[Stored data entries]
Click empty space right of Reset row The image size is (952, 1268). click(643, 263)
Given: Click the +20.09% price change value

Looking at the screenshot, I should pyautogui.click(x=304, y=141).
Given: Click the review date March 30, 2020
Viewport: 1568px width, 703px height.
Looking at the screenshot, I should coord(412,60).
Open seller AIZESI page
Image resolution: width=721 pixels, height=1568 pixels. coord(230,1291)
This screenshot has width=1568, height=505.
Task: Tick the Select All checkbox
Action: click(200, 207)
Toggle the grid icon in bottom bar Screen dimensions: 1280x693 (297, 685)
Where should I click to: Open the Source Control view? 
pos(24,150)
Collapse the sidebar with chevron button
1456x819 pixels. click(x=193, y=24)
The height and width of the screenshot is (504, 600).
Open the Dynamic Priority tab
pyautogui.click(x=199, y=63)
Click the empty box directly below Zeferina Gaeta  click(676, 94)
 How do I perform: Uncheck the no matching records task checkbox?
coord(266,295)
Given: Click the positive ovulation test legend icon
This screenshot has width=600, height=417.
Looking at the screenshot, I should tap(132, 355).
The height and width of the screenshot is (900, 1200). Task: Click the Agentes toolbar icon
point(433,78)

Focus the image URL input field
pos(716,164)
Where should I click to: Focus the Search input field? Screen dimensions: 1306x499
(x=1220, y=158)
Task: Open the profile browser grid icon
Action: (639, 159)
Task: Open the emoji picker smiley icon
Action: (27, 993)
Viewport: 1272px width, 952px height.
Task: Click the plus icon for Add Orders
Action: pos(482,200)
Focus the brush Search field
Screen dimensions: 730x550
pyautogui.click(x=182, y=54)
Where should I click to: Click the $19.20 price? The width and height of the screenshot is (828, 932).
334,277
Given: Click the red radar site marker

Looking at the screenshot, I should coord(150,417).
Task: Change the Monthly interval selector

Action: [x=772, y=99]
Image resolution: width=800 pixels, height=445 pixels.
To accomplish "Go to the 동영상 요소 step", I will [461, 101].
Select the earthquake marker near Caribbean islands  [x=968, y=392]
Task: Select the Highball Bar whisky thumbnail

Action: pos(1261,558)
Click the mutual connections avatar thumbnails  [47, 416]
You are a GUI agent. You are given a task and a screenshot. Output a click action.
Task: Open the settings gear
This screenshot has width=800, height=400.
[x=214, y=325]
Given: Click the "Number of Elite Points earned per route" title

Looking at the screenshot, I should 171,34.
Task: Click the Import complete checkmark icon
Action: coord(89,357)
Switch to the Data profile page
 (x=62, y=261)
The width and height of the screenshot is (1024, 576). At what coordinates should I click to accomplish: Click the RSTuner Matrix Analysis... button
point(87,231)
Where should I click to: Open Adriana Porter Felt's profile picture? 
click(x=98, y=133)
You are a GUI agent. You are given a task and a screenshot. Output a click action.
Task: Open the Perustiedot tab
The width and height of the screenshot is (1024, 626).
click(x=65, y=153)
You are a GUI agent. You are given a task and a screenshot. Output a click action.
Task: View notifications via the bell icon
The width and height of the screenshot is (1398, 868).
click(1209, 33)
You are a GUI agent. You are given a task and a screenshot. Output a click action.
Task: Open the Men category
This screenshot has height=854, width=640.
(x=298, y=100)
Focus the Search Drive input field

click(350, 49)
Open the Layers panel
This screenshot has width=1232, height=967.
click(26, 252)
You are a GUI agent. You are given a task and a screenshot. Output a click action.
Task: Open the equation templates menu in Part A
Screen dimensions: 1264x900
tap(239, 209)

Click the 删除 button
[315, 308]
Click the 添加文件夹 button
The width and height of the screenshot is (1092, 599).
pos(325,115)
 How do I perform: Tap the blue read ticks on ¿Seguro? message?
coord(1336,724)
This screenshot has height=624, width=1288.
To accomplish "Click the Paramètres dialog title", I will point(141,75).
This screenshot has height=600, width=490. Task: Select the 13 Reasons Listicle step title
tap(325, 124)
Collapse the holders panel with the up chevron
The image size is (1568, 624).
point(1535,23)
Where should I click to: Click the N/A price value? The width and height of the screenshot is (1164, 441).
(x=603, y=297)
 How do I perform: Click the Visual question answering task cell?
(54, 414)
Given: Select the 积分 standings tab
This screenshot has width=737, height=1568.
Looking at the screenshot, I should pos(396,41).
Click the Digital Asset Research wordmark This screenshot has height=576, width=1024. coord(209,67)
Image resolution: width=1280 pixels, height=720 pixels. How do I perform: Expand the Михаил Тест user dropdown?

(Problem requirements):
Your answer must be an exact copy of all the entries.

(Answer box):
Click empty space right of Reset row The image size is (952, 1268). click(643, 263)
Given: Click the +20.09% price change value

Looking at the screenshot, I should pyautogui.click(x=304, y=141).
Given: Click the review date March 30, 2020
Viewport: 1568px width, 703px height.
Looking at the screenshot, I should coord(412,60).
Open seller AIZESI page
Image resolution: width=721 pixels, height=1568 pixels. coord(230,1291)
This screenshot has width=1568, height=505.
Task: Tick the Select All checkbox
Action: click(200, 207)
Toggle the grid icon in bottom bar Screen dimensions: 1280x693 (297, 685)
Where should I click to: Open the Source Control view? 
pos(24,150)
Collapse the sidebar with chevron button
1456x819 pixels. click(x=193, y=24)
The height and width of the screenshot is (504, 600).
Open the Dynamic Priority tab
pyautogui.click(x=199, y=63)
Click the empty box directly below Zeferina Gaeta  click(676, 94)
 How do I perform: Uncheck the no matching records task checkbox?
coord(266,295)
Given: Click the positive ovulation test legend icon
This screenshot has width=600, height=417.
Looking at the screenshot, I should tap(132, 355).
The height and width of the screenshot is (900, 1200). Task: Click the Agentes toolbar icon
point(433,78)

Focus the image URL input field
pos(716,164)
Where should I click to: Focus the Search input field? Screen dimensions: 1306x499
(x=1220, y=158)
Task: Open the profile browser grid icon
Action: (639, 159)
Task: Open the emoji picker smiley icon
Action: (27, 993)
Viewport: 1272px width, 952px height.
Task: Click the plus icon for Add Orders
Action: pos(482,200)
Focus the brush Search field
Screen dimensions: 730x550
pyautogui.click(x=182, y=54)
Where should I click to: Click the $19.20 price? The width and height of the screenshot is (828, 932).
334,277
Given: Click the red radar site marker

Looking at the screenshot, I should coord(150,417).
Task: Change the Monthly interval selector

Action: [x=772, y=99]
Image resolution: width=800 pixels, height=445 pixels.
To accomplish "Go to the 동영상 요소 step", I will [461, 101].
Select the earthquake marker near Caribbean islands  [x=968, y=392]
Task: Select the Highball Bar whisky thumbnail

Action: pos(1261,558)
Click the mutual connections avatar thumbnails  [47, 416]
You are a GUI agent. You are given a task and a screenshot. Output a click action.
Task: Open the settings gear
This screenshot has width=800, height=400.
[x=214, y=325]
Given: Click the "Number of Elite Points earned per route" title

Looking at the screenshot, I should 171,34.
Task: Click the Import complete checkmark icon
Action: coord(89,357)
Switch to the Data profile page
 (x=62, y=261)
The width and height of the screenshot is (1024, 576). At what coordinates should I click to accomplish: Click the RSTuner Matrix Analysis... button
point(87,231)
Where should I click to: Open Adriana Porter Felt's profile picture? 
click(x=98, y=133)
You are a GUI agent. You are given a task and a screenshot. Output a click action.
Task: Open the Perustiedot tab
The width and height of the screenshot is (1024, 626).
click(x=65, y=153)
You are a GUI agent. You are given a task and a screenshot. Output a click action.
Task: View notifications via the bell icon
The width and height of the screenshot is (1398, 868).
click(1209, 33)
You are a GUI agent. You are given a task and a screenshot. Output a click action.
Task: Open the Men category
This screenshot has height=854, width=640.
(x=298, y=100)
Focus the Search Drive input field

click(350, 49)
Open the Layers panel
This screenshot has width=1232, height=967.
click(26, 252)
You are a GUI agent. You are given a task and a screenshot. Output a click action.
Task: Open the equation templates menu in Part A
Screen dimensions: 1264x900
tap(239, 209)

Click the 删除 button
[315, 308]
Click the 添加文件夹 button
The width and height of the screenshot is (1092, 599).
pos(325,115)
 How do I perform: Tap the blue read ticks on ¿Seguro? message?
coord(1336,724)
This screenshot has height=624, width=1288.
To accomplish "Click the Paramètres dialog title", I will point(141,75).
This screenshot has height=600, width=490. Task: Select the 13 Reasons Listicle step title
tap(325, 124)
Collapse the holders panel with the up chevron
The image size is (1568, 624).
point(1535,23)
Where should I click to: Click the N/A price value? The width and height of the screenshot is (1164, 441).
(x=603, y=297)
 How do I perform: Click the Visual question answering task cell?
(54, 414)
Given: Select the 积分 standings tab
This screenshot has width=737, height=1568.
Looking at the screenshot, I should pos(396,41).
Click the Digital Asset Research wordmark This screenshot has height=576, width=1024. coord(209,67)
Image resolution: width=1280 pixels, height=720 pixels. How do I perform: Expand the Михаил Тест user dropdown?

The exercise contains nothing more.